= Text under study =
Segment Open
China’s Moonshot AI raises $2B at $20B valuation as demand for open source AI skyrockets
Source: TechCrunch
Funding round
Moonshot AI, the Beijing‑based AI lab behind the popular Kimi series of open‑weight large language models, has raised about $2 billion at a $20 billion valuation, according to a post by Huafeng Capital, which advised some of the investors in the round.
The round was led by Meituan’s venture‑capital arm Long‑Z Investment, with participation from Tsinghua Capital, China Mobile, and CPE Yuanfeng.
Moonshot raised $3.9 billion over the past six months, according to Huafeng Capital. The company was valued at $4.3 billion at the end of 2025 (per Bloomberg) and, by early 2026, that figure had more than doubled to $10 billion following a $700 million raise.
Company background
Moonshot AI was founded in 2023 by Yang Zhilin, a former Meta AI and Google Brain researcher. Its open‑weight model Kimi K2.5 quickly gained traction in the coding community, achieving benchmark results close to those of OpenAI and Anthropic at the time.
The latest model, Kimi K2.6, is currently the second‑most used LLM on the distribution platform OpenRouter (weekly rankings).
Market context
Investor appetite for open‑weight AI models from Chinese labs is surging. Moonshot’s annual recurring revenue topped $200 million in April, driven by rapid growth in paid subscriptions and API usage.
Segment Closed
(Collected data)
Segment Open
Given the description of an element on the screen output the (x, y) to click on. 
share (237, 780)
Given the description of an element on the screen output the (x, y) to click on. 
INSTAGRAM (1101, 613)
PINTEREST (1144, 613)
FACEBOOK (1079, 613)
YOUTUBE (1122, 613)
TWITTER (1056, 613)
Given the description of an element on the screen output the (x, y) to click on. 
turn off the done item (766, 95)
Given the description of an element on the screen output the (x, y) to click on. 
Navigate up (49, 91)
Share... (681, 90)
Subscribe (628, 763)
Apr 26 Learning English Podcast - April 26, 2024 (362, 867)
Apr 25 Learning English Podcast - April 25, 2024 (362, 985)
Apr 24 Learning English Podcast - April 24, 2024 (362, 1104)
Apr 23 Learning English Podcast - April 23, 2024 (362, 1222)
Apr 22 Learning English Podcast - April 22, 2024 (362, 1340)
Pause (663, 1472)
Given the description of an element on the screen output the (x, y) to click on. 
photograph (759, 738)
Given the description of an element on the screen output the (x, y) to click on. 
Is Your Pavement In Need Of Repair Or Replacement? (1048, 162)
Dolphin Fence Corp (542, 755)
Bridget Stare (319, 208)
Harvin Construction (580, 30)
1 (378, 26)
Segment Closed
= What to do =
Reproduce the full article on Moonshot AI's funding round above, word for word.

= Worked solution =
China’s Moonshot AI raises $2B at $20B valuation as demand for open source AI skyrockets
Source: TechCrunch
Funding round
Moonshot AI, the Beijing‑based AI lab behind the popular Kimi series of open‑weight large language models, has raised about $2 billion at a $20 billion valuation, according to a post by Huafeng Capital, which advised some of the investors in the round.
The round was led by Meituan’s venture‑capital arm Long‑Z Investment, with participation from Tsinghua Capital, China Mobile, and CPE Yuanfeng.
Moonshot raised $3.9 billion over the past six months, according to Huafeng Capital. The company was valued at $4.3 billion at the end of 2025 (per Bloomberg) and, by early 2026, that figure had more than doubled to $10 billion following a $700 million raise.
Company background
Moonshot AI was founded in 2023 by Yang Zhilin, a former Meta AI and Google Brain researcher. Its open‑weight model Kimi K2.5 quickly gained traction in the coding community, achieving benchmark results close to those of OpenAI and Anthropic at the time.
The latest model, Kimi K2.6, is currently the second‑most used LLM on the distribution platform OpenRouter (weekly rankings).
Market context
Investor appetite for open‑weight AI models from Chinese labs is surging. Moonshot’s annual recurring revenue topped $200 million in April, driven by rapid growth in paid subscriptions and API usage.